Il regno dell’impunità da insulto chiamato reality scrive un’altra epica pagina da non tramandare ai posteri. Se la depenalizzazione del mortacci tua sembrava aver risolto le querelle giurisprudenziali del Grande Fratello, un nuovo orizzonte spinoso si pone davanti al giudizio degli autori. A rilanciare il sasso nello stagno delle polemiche create ad arte per tornare a scaldare qualche poltroncina televisiva è Massimo Scattarella che con la sua sonora esclusione nella passata edizione aveva smosso mari e monti per rivendicare alibi e attenuanti.
Don Pitbull infatti ha deciso di azzannare la palla al volo dopo l’ennesimo misfatto verbale della casa. Intervenuto a Mattino Cinque, il barese ha rivendicato quasi un diritto alla retroattività della legge che lo riabilitasse agli occhi del pubblico, ma soprattutto all’occhio della telecamera (cosa non si fa per campare?!). A Scattarella sarebbe sfuggita la differenza tra i due sproloqui, e dunque la giusta causa del differente trattamento riservato a Matteo, da cui discende questa sua fantomatica richiesta di appello, ospitata da Federica Panicucci dopo l’ultima ’sentenza’ gieffina.
L’aut aut che Pittbull pone agli autori difficilmente avrà ripercussioni sulle dinamiche del gioco, a meno che dalle parti di Cinecittà si intraveda un margine di ‘riattizzamento’ del sacro fuoco dell’appeal che questa edizione non ha. Quello che però l’energumeno dalle ‘o’ chiuse ignora è che, contemporaneamente alla sua resurrezione catodica di stamane, il suo purtroppo famoso scivolone verbale profanatore è stato citato da Pietro Titone, nei confronti del quale adesso si pone un ulteriore problema di sanzione disciplinare. Aprire virgolette per citare rappresenta comunque peccato, reato e trasgressione del regolamento? Anche per questo Natale le menti del Gf avranno un bel da fare per districare la matassa.
Una disputa degna dell’Azzeccagarbugli manzoniano, un polverone risibile e paradossale alzato per mero vantaggio personale o peggio per perbenismo ipocrita.
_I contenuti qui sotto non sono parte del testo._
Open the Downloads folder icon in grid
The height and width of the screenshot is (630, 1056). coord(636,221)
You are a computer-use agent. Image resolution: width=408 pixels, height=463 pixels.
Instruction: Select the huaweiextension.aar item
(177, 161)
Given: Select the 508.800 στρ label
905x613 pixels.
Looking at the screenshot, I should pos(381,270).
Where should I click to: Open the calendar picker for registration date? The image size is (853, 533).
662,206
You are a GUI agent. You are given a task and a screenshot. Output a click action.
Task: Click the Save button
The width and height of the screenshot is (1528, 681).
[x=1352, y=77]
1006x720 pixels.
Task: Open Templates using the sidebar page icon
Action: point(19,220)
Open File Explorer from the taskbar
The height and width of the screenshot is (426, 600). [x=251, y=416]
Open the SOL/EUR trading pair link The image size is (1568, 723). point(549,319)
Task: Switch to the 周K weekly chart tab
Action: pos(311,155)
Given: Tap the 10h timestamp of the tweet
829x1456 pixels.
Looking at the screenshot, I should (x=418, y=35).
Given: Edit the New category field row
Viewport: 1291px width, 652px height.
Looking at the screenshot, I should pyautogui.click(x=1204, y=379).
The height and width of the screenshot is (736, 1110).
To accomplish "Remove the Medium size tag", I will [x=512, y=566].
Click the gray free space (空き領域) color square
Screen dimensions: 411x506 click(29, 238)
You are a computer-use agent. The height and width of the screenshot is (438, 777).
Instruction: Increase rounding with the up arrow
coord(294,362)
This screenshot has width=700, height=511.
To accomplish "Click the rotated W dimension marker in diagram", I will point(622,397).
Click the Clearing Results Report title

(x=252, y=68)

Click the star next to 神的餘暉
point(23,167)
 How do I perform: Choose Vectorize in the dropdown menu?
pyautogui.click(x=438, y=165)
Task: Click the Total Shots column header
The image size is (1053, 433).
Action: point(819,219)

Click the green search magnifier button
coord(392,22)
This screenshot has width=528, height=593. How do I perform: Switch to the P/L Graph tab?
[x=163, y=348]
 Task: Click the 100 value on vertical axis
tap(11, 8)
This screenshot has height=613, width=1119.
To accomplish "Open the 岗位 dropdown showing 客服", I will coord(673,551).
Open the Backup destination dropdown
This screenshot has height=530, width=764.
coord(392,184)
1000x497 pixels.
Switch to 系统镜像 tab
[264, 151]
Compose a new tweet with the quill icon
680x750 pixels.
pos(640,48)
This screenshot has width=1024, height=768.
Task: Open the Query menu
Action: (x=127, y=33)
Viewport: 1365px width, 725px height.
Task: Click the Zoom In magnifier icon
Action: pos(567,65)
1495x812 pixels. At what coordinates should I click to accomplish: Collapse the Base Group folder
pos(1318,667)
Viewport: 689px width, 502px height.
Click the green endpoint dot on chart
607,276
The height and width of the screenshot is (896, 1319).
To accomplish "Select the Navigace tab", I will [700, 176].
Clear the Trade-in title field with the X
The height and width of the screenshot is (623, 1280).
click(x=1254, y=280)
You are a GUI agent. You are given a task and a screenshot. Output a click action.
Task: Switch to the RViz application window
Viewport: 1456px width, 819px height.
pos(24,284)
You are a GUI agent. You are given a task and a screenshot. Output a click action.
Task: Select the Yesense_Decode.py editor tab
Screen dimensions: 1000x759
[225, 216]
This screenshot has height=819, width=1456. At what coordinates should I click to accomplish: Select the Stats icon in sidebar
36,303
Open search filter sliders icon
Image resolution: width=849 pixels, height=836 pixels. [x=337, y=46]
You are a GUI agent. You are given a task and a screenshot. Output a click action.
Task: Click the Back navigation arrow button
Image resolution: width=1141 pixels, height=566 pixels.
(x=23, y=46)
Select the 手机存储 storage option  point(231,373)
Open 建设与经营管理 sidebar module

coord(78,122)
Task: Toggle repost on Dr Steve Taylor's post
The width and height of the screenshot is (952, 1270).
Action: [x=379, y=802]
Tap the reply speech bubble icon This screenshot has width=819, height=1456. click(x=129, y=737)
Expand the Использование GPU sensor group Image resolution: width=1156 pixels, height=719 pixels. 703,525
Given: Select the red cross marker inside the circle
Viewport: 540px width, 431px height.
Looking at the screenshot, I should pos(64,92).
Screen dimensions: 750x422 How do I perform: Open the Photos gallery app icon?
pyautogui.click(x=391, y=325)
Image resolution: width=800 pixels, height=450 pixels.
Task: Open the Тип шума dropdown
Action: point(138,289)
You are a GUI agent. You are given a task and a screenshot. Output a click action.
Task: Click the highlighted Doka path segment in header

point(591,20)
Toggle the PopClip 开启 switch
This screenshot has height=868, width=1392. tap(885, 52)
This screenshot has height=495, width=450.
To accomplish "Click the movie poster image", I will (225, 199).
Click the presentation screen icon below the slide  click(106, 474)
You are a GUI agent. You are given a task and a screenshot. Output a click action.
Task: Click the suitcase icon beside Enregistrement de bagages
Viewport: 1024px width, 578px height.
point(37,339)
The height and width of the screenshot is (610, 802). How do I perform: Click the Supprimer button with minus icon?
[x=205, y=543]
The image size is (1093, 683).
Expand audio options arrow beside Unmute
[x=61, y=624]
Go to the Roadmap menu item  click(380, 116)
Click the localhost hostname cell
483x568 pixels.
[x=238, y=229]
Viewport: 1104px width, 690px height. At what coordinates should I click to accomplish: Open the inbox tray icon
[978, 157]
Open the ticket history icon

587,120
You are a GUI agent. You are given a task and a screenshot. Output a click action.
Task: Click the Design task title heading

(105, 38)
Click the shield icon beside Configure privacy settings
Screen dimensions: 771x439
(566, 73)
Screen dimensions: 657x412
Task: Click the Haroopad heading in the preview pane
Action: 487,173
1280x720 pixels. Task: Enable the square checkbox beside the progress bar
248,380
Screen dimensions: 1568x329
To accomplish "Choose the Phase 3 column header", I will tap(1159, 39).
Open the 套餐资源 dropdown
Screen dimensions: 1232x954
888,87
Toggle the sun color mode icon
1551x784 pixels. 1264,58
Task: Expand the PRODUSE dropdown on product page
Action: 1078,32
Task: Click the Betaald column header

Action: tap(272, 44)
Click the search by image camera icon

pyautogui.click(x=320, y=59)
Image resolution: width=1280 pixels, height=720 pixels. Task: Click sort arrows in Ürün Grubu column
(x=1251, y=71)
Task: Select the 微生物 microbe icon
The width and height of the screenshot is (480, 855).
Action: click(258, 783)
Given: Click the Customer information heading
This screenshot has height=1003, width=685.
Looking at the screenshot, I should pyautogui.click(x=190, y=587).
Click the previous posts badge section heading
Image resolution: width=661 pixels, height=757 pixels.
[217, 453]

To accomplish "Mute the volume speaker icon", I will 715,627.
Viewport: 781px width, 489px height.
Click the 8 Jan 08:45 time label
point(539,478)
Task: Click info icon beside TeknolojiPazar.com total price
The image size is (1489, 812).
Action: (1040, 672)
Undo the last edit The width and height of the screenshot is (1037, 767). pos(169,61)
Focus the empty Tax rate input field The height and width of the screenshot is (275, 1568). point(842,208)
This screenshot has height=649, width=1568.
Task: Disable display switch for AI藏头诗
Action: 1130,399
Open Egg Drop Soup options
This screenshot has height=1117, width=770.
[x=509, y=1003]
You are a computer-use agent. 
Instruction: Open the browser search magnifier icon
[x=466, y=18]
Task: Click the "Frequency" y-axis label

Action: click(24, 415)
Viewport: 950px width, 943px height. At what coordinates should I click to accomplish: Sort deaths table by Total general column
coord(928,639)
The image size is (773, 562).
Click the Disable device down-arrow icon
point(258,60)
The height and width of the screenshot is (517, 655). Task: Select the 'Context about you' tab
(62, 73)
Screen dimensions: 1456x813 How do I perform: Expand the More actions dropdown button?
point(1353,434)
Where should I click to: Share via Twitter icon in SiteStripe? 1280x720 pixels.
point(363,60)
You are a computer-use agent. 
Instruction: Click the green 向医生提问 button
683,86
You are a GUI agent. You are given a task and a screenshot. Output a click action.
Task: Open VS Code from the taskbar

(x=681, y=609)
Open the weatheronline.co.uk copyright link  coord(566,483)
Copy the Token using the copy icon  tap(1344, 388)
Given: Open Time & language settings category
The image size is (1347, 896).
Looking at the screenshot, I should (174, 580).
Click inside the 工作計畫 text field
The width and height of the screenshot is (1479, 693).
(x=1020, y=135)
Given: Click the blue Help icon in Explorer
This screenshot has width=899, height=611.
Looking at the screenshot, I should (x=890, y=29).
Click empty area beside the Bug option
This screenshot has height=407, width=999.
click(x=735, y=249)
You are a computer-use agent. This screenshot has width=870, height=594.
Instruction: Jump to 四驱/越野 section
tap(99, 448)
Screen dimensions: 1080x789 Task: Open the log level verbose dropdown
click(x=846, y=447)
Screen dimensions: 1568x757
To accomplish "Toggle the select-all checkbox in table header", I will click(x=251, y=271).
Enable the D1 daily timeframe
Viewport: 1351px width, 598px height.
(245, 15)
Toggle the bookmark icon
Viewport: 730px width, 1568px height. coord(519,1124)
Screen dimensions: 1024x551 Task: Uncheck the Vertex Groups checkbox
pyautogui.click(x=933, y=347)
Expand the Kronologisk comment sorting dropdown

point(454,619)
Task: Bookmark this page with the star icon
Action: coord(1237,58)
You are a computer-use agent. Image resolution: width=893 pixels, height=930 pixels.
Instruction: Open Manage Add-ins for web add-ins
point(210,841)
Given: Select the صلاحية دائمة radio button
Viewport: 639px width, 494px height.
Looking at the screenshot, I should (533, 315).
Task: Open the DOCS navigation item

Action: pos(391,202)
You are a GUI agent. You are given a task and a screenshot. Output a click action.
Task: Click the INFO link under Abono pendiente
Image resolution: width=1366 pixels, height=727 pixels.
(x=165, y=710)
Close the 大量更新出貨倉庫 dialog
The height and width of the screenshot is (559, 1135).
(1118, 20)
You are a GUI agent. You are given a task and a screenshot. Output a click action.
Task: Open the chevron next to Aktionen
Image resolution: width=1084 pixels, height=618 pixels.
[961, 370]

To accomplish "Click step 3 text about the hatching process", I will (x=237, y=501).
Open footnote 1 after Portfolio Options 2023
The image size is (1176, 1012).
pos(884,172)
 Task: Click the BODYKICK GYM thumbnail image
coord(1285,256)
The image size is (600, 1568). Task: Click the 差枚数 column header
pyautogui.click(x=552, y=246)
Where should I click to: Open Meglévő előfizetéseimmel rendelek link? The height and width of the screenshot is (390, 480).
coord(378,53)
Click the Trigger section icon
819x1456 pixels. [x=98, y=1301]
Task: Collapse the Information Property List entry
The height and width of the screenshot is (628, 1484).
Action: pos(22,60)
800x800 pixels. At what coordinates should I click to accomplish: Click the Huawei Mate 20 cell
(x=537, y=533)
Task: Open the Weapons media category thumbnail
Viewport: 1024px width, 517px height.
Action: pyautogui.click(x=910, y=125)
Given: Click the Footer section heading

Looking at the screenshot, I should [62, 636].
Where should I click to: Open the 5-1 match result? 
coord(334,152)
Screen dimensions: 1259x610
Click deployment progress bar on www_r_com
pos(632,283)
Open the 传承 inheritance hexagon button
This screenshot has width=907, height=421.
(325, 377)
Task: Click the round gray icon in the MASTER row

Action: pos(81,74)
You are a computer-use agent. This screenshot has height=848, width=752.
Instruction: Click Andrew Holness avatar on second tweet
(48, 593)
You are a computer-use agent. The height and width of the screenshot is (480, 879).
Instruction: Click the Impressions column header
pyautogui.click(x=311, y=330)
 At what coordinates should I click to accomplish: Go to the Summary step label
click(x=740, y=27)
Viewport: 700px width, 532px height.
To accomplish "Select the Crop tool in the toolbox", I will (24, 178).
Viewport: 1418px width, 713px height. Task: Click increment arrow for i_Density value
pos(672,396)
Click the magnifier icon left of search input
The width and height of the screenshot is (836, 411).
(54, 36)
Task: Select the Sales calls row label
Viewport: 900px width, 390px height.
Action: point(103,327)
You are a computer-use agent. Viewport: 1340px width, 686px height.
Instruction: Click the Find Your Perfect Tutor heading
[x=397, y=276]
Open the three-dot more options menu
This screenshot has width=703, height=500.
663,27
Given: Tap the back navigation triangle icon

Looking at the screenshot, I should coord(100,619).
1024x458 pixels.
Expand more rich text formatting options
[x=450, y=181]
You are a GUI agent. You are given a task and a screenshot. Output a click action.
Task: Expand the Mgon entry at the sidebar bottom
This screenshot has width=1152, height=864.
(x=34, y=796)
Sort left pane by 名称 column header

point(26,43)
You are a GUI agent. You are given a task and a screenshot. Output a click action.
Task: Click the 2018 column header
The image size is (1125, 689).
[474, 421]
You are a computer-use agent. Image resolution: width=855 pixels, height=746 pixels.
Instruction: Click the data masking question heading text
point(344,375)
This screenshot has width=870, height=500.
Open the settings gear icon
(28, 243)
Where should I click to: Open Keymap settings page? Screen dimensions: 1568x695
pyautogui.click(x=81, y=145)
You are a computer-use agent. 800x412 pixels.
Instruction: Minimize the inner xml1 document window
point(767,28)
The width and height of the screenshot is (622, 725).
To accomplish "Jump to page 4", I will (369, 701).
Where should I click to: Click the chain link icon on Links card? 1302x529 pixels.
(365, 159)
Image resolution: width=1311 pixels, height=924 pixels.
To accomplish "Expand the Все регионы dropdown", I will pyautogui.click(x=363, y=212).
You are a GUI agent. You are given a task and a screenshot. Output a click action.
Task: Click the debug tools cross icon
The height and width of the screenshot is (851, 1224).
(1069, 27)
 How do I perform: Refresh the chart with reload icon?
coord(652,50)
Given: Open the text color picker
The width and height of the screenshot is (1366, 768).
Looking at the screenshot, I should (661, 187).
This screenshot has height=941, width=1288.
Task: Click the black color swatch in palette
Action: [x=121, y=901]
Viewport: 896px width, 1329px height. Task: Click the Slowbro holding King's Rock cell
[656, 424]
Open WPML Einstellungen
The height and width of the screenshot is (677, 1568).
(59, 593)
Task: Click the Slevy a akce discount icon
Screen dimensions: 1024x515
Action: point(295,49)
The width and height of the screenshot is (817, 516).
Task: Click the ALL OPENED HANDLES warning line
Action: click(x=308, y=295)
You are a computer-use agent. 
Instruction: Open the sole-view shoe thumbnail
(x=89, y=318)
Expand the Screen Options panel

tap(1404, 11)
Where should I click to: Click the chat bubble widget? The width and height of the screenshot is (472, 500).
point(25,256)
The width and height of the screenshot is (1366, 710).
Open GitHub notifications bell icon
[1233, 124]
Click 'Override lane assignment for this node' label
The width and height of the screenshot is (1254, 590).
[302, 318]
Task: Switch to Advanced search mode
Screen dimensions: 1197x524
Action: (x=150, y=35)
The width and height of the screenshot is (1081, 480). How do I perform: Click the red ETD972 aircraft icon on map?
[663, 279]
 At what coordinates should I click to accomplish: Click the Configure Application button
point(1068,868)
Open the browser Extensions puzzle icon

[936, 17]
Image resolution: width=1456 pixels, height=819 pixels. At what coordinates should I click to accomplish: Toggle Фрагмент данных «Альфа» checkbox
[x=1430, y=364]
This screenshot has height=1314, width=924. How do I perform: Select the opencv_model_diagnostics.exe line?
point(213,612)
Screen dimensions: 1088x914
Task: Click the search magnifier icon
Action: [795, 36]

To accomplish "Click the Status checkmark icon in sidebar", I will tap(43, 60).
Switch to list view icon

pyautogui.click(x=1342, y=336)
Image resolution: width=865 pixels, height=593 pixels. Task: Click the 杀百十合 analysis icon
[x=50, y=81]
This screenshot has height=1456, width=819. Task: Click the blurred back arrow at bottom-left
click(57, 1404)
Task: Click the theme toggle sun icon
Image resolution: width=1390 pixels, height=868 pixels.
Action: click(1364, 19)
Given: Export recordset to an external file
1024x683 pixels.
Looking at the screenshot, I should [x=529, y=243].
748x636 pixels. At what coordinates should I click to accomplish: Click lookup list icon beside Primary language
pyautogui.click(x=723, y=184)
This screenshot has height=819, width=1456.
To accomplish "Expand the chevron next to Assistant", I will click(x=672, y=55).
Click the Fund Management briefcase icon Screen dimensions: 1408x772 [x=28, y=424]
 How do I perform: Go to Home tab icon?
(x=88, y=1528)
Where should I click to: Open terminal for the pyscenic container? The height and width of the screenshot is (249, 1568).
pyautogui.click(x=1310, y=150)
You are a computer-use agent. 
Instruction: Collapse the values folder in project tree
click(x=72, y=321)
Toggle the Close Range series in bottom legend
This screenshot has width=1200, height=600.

Occorrerebbe innanzitutto mettere in chiaro alcune questioni di principio che la superficialità di questo sensazionalismo cerca di aggirare. Constatato più volte il regime censorio sulla libertà di pensiero che condiziona i dialoghi dei partecipanti ai reality (e lamentato dallo stesso Clivio a più riprese), il fatto che nelle espressioni idiomatiche quotidiane molti italiani abbiano desemantizzato alcune espressioni inizialmente negative, o abbiano reso con il solo obiettivo iperbolico costanti i riferimenti a entità ultraterrene non comporta forse una riflessione sociologica sulla realtà e sulla rappresentazione della realtà? Nessuno propone la liberalizzazione della bestemmia come intercalare ma da qui a crocifiggere in pubblica piazza i colpevoli la distanza è notevole.
Tutta questa corsa all’intercettazione di quello che in un modello astratto e purista di lingua viene considerato peccato verbale non diventa perlomeno paradossale se su altri livelli di interazione si ha una tolleranza estrema per atteggiamenti profondamente lesivi del famigerato buon costume? Siamo arrivati alla degenerazione che attribuisce stigma ai mannaggia ma consente bullismi a tutto spiano, calpestamento delle garanzie di protezione dei dati sensibili, eroicizzazioni di malcostumi diffusi?
Il macho Titone avrà grazia per il suo ‘gallismo nel pollaio’ e giustizia per la sua sindrome, involontaria, da pappagallo? Alla Cassazione del Gf l’ardua sentenza!